How do the lines below between the ones holding "Given: Tap the Назад back button" and "Given: Switch to the О системе tab", inclusive, read? Give them again exactly, with no other lines.

<<<<

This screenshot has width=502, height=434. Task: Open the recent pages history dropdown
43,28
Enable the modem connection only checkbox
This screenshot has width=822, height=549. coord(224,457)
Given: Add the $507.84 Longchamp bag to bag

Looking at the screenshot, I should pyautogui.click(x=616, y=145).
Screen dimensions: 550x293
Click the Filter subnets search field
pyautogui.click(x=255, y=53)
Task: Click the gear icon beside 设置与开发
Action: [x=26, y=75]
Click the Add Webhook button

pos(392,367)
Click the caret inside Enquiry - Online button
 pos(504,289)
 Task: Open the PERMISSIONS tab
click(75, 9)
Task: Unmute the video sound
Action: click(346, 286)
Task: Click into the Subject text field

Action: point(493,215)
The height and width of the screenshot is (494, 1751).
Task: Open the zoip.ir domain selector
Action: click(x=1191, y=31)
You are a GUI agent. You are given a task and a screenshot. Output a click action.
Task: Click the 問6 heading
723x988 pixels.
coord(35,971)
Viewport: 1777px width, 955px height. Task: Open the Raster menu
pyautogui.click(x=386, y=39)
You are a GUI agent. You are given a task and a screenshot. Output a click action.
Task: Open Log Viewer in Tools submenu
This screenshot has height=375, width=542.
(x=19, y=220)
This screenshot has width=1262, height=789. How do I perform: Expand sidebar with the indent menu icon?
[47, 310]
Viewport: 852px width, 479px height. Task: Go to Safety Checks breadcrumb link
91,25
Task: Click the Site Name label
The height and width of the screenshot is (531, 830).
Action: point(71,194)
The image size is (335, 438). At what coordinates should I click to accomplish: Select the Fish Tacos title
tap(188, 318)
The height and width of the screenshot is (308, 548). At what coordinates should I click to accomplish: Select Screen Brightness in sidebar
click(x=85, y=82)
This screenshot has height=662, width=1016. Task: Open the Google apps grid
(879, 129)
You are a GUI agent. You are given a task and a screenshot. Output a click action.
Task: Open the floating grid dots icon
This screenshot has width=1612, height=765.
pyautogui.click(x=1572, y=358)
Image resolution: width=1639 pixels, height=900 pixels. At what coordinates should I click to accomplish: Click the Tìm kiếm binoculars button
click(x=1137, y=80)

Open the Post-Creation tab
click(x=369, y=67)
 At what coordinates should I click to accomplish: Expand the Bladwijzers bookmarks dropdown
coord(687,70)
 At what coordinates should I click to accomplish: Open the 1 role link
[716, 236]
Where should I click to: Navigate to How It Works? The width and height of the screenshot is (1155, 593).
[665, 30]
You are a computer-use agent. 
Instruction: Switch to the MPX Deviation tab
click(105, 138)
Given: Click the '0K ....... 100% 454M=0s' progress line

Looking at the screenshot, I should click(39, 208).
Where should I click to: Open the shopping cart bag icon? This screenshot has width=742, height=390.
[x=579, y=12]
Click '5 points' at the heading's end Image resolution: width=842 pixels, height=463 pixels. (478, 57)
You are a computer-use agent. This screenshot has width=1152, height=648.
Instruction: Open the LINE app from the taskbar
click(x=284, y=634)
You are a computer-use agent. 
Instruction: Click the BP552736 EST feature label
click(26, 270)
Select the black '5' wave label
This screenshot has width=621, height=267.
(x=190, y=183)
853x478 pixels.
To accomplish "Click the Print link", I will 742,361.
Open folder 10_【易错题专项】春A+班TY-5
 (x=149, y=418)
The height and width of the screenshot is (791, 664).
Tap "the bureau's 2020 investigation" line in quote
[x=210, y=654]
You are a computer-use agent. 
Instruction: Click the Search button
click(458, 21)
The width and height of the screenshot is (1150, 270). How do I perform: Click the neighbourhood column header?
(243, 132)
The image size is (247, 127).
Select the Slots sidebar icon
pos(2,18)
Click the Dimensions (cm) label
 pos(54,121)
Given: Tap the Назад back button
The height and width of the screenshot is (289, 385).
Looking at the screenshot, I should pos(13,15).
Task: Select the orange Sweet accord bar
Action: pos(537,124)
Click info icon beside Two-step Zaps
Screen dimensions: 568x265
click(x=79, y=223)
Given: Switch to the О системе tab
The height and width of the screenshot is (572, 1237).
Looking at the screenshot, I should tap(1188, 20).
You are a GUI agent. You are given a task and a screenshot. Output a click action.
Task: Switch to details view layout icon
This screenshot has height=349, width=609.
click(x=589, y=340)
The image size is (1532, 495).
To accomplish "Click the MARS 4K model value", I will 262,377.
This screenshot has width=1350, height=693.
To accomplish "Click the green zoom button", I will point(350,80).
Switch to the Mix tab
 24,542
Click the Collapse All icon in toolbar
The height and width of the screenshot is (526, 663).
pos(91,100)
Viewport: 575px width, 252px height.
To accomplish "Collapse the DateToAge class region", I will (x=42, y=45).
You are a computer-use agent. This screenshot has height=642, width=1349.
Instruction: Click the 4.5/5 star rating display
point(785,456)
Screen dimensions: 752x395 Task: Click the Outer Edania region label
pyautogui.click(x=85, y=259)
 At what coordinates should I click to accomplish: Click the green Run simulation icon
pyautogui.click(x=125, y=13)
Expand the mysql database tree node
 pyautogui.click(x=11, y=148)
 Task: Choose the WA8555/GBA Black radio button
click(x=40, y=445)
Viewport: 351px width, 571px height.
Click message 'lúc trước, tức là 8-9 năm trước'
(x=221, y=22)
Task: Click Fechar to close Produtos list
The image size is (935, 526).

>>>>

■ **Your solution**
Given: Tap the Назад back button
The height and width of the screenshot is (289, 385).
Looking at the screenshot, I should pos(13,15).
Task: Select the orange Sweet accord bar
Action: pos(537,124)
Click info icon beside Two-step Zaps
Screen dimensions: 568x265
click(x=79, y=223)
Given: Switch to the О системе tab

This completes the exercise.